> _Task instructions_
A verbatim reproduction of the lines below, from the line containing "Task: Select the Saints team name" through the line containing "Image resolution: width=1276", both ends included, is the whole required output.

Input records Block Start

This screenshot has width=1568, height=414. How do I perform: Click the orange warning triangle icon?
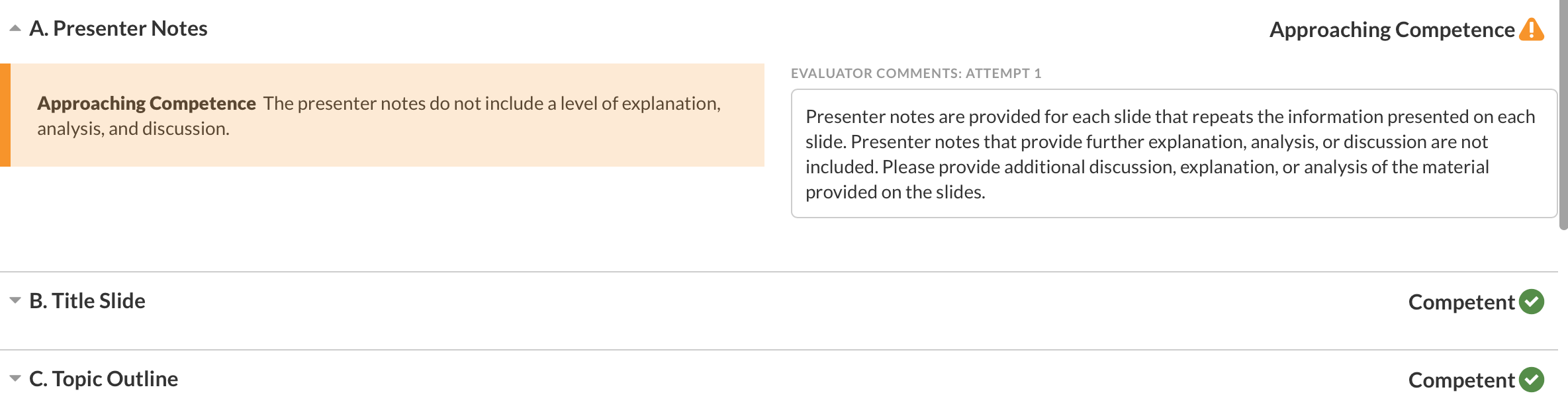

Input records Block End
Input records Block Start

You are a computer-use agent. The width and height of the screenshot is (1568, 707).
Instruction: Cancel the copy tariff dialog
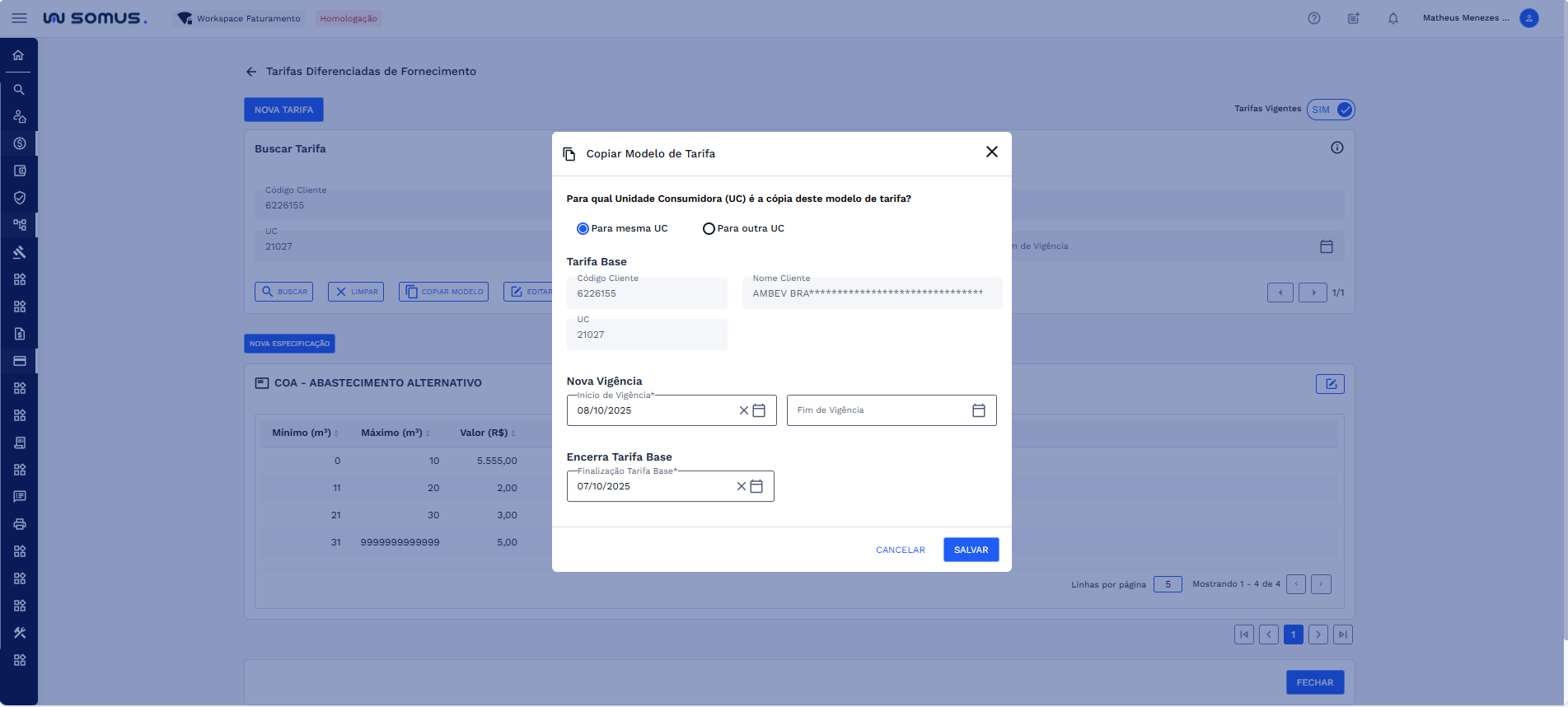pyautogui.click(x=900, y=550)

Input records Block End
Input records Block Start

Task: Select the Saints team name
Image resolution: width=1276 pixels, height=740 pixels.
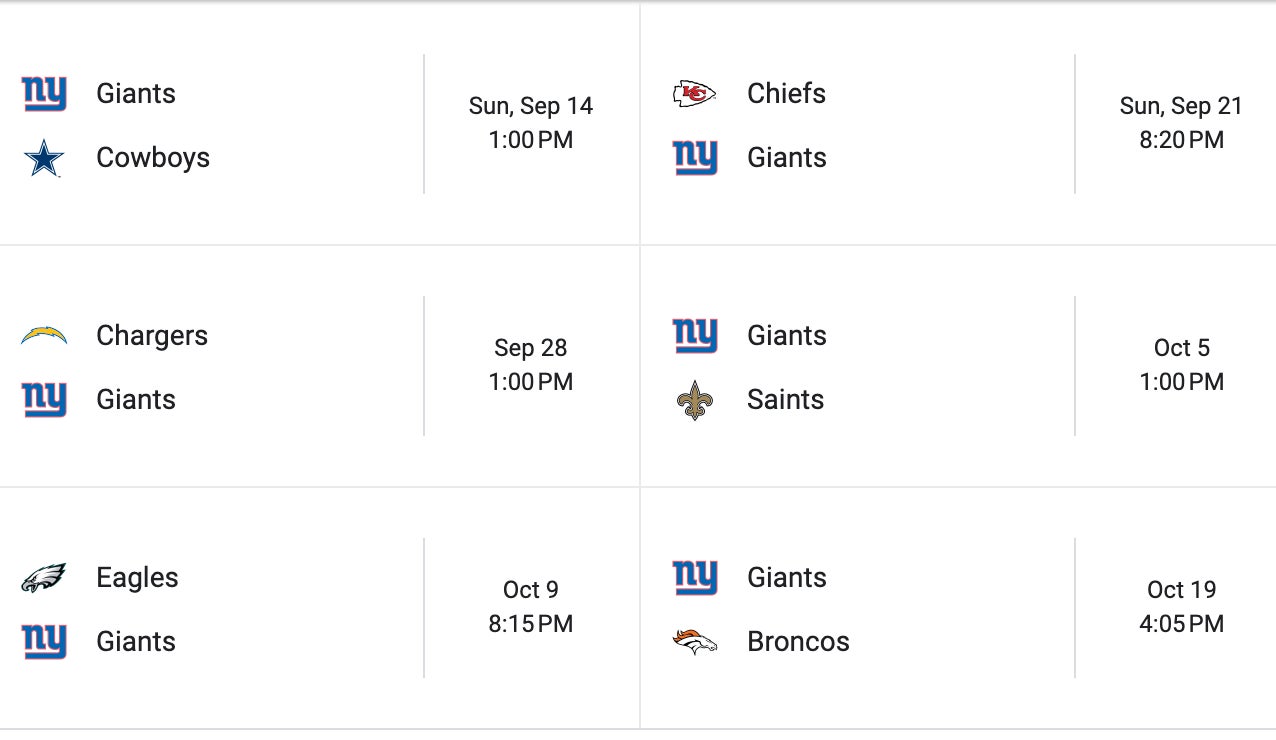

Input records Block End

> _Your solution_
Task: Select the Saints team name
Image resolution: width=1276 pixels, height=740 pixels.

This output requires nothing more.